Now the decorators are removed with buildOptimizer with you run architect build_repo:closure_build.
Let’s move onto incorporating environments so we can replicate this feature from the default Angular CLI build.

Handling Environments

Handling the environment configuration is much simpler than the previous exercises. First let’s look at the problem.
In src/environments there are two files by default.

environment.ts
enviroment.prod.ts

environment.prod.ts looks like this by default.
export const environment = {
production: true
};

src/main.ts references this configuration in a newly scaffolded project.
import { environment } from ‘./environments/environment’;

if (environment.production) {
enableProdMode();
}

Notice the environment object is always imported from ./environments/environment but we have different files per environment?

The solution is quite simple.
After the AOT compiler runs and outputs JavaScript to the out-tsc directory but before the application is bundled we have to swap the files.
cp out-tsc/src/environment/environment.prod.js out-tsc/src/environment/environment.js

The above snippet uses the cp Unix command to copy the production environment file to the default environment.js.
After the environment.js file is replaced with the current environment, the application is bundled and all references to environment in the app correspond to the correct environment.
Create a new function called handleEnvironment and pass in the options as an argument.
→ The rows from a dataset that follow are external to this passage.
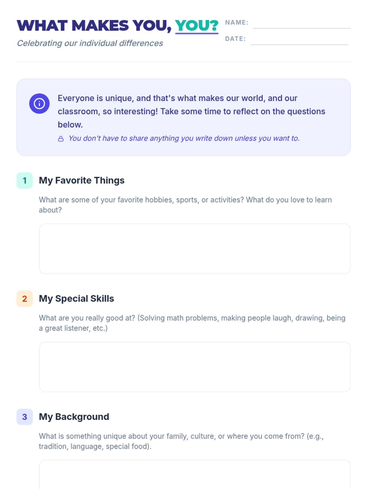Click the underlined teal YOU? word
This screenshot has height=489, width=367.
pos(197,26)
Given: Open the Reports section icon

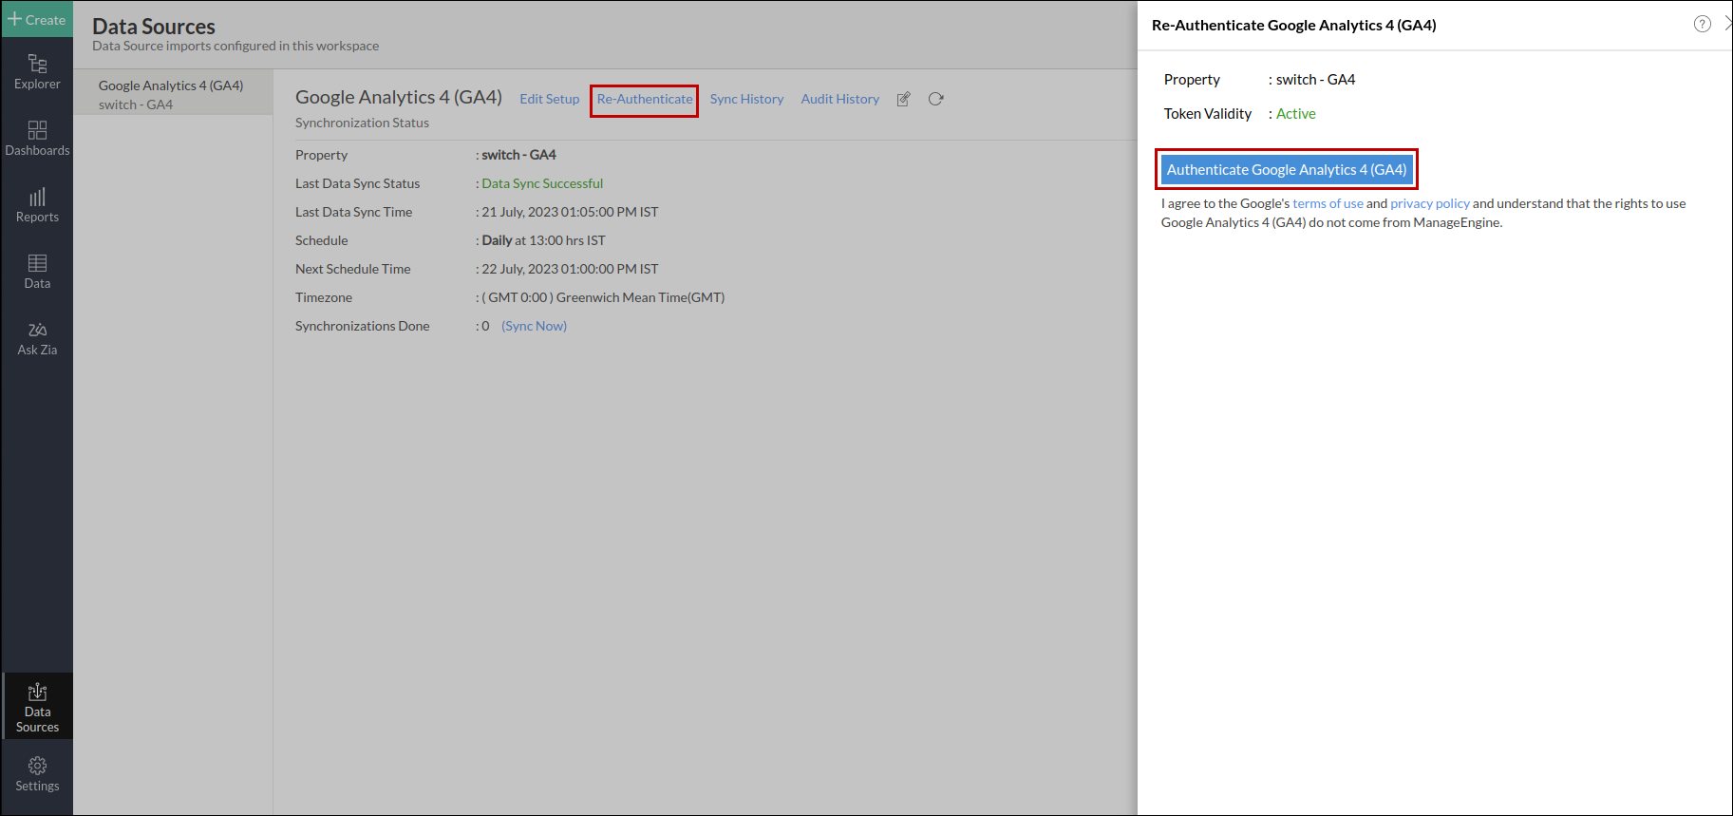Looking at the screenshot, I should pyautogui.click(x=37, y=204).
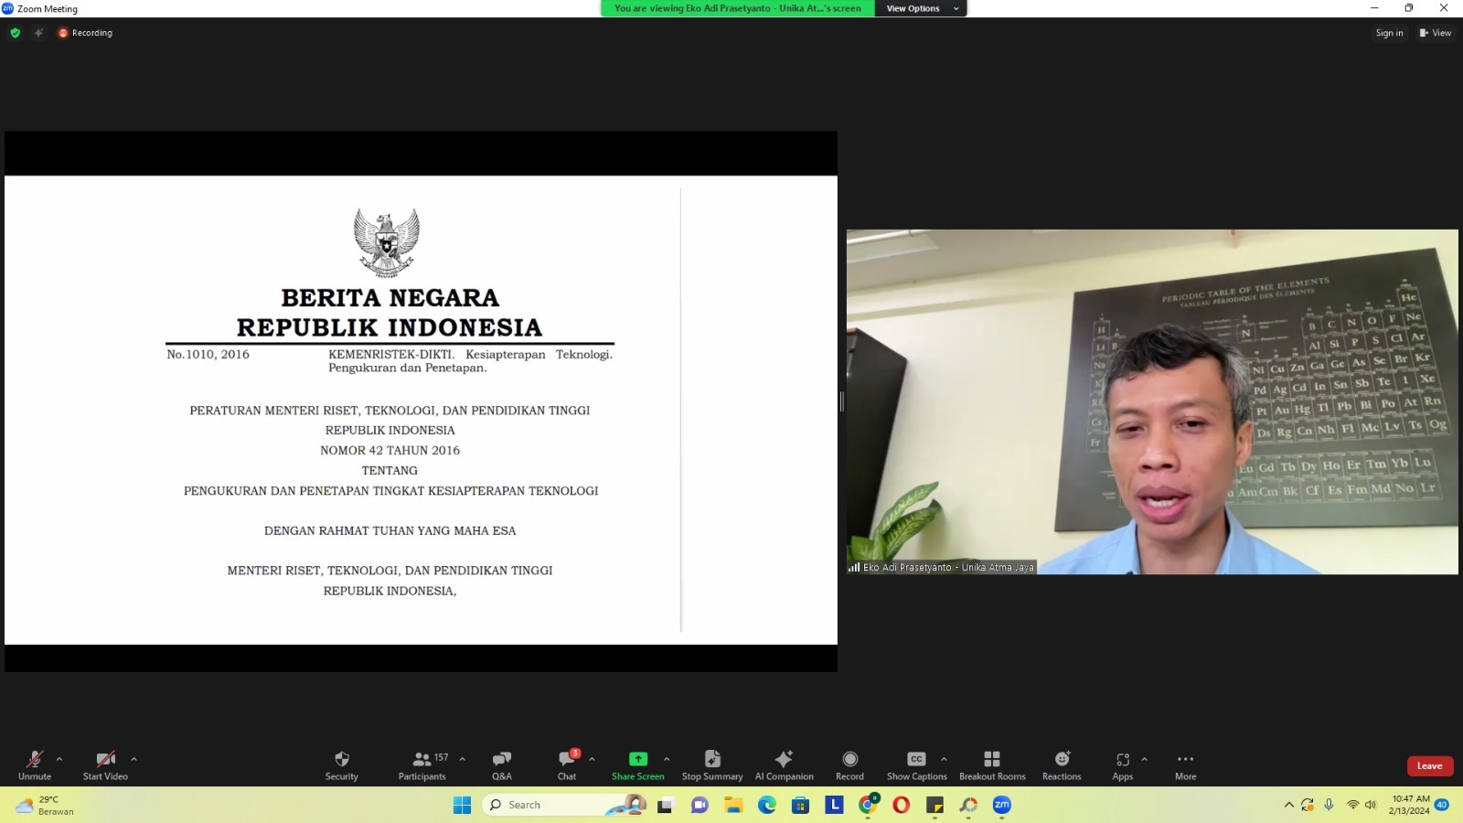
Task: Click the red Leave button
Action: click(x=1430, y=765)
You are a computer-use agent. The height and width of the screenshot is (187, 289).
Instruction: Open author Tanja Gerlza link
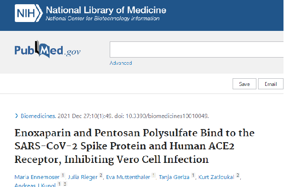(174, 177)
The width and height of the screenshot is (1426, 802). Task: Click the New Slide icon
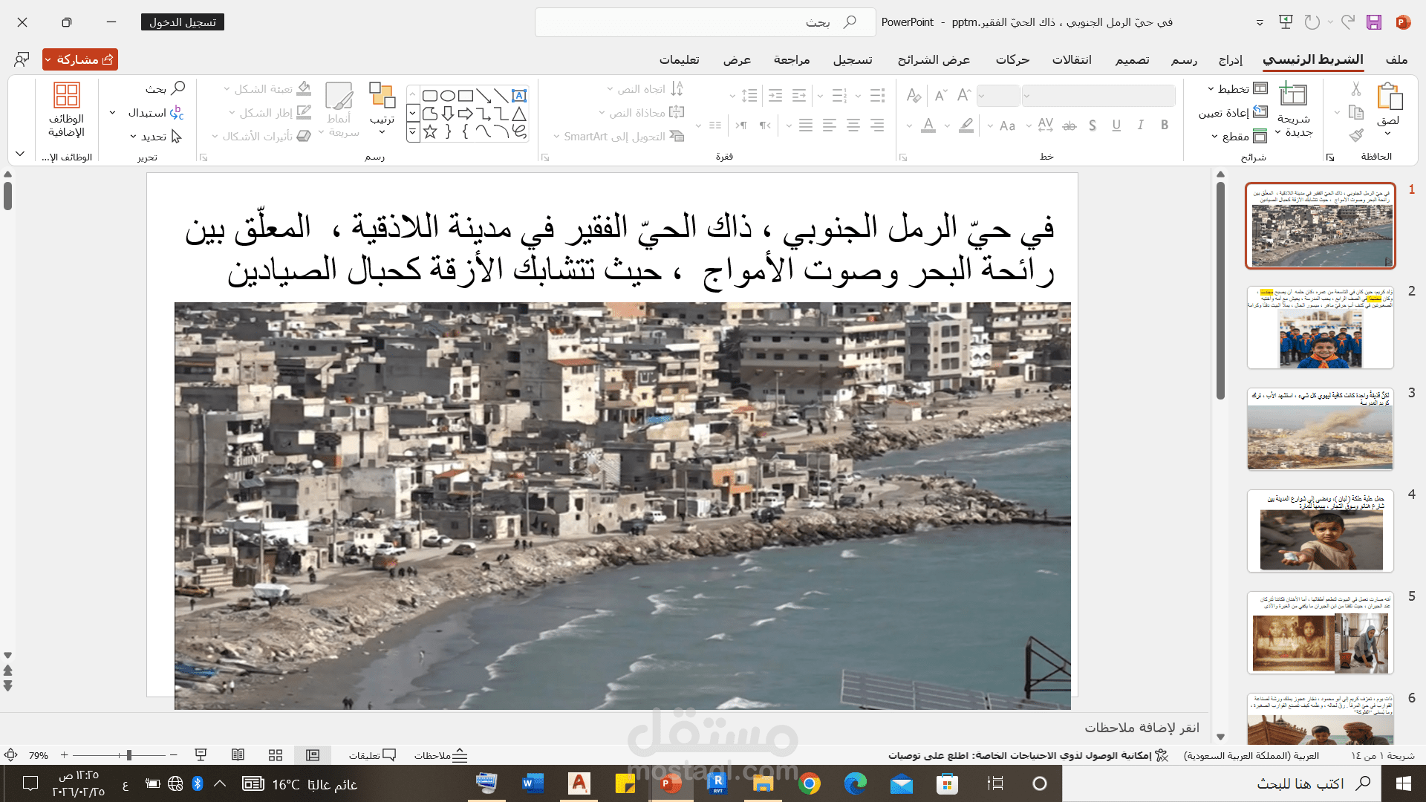[x=1293, y=96]
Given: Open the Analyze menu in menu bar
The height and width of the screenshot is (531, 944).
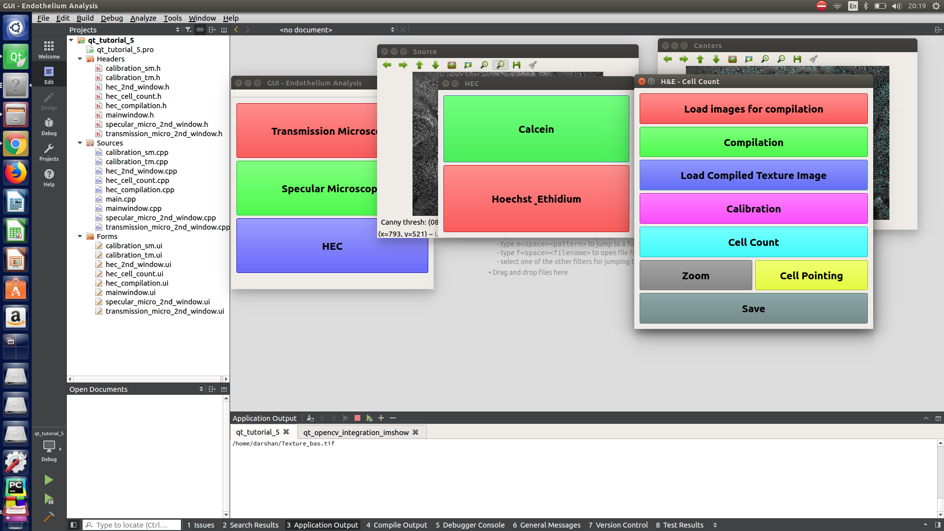Looking at the screenshot, I should click(142, 18).
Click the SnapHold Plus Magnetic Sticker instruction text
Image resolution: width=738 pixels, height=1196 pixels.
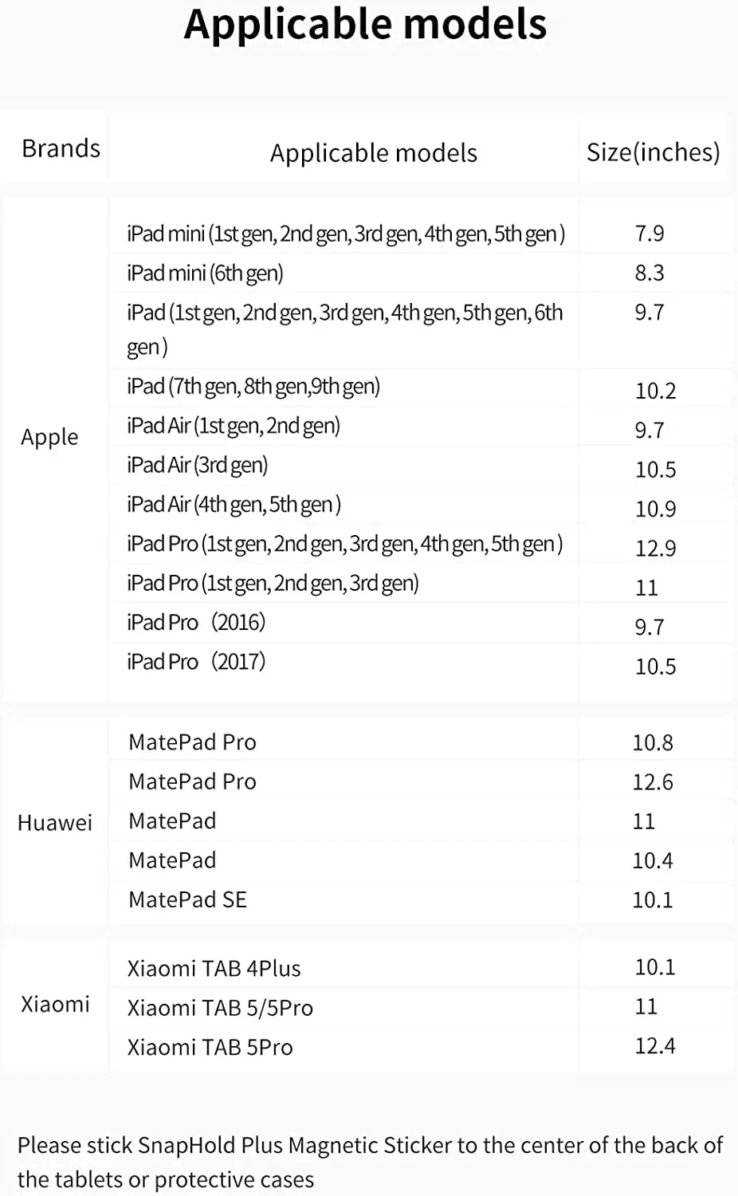(370, 1162)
The function is like the others so far, it returns an Observable.
export function handleEnvironment(
options:ClosureBuilderSchema,
context: BuilderContext
): Observable<{}> {

}

If we have env defined as an option in the schema.json.
“env": {
"type": "string",
"description": "Environment to build for (defaults to prod)."
}

We can use the same argument for running this build with the Architect CLI.
architect build_repo:closure_build –env=prod

In the method we just created we can reference the env argument on the options object.
const env = options.env ? options.env : ‘prod’;

To copy the correct environment, we can use a tool available in node called exec.
import { exec } from ‘child_process’;

exec allows you to run bash commands like you normally would in a terminal.
Functions like exec that come packaged with node are promised based. Luckily RxJS Observables are interoperable with Promises. We can use the of method packaged in RxJS to convert exec into an Observable. The finished code is below.
export function handleEnvironment(
options:ClosureBuilderSchema,
context: BuilderContext
): Observable<{}> {

const env = options.env ? options.env : ‘prod’;

return of(exec(‘cp ‘+
normalize(‘out-tsc/src/environments/environment.’ + env + ‘.js’) + ‘ ‘ +
normalize(‘out-tsc/src/environments/environment.js’)
));
}

Add the new method to executeClosure with another call to concatMap. It should feel like a needle and thread at this point.
return of(context).pipe(
concatMap( results => ngc(options, context) ),
concatMap( results => compileMain(options, context)),
concatMap( results => optimizeBuild(options, context)),
concatMap( results => handleEnvironment(options, context)),
concatMap( results => closure(options, context) ),

Take a moment to reflect on the build guru you’ve become. All the steps are now in place for a production build!

In Part 3 of Build Angular Like An Architect we will make our build even more robust and user friendly. We’ll add progress tracking, styled logs and even write some unit tests for the build. See ya then!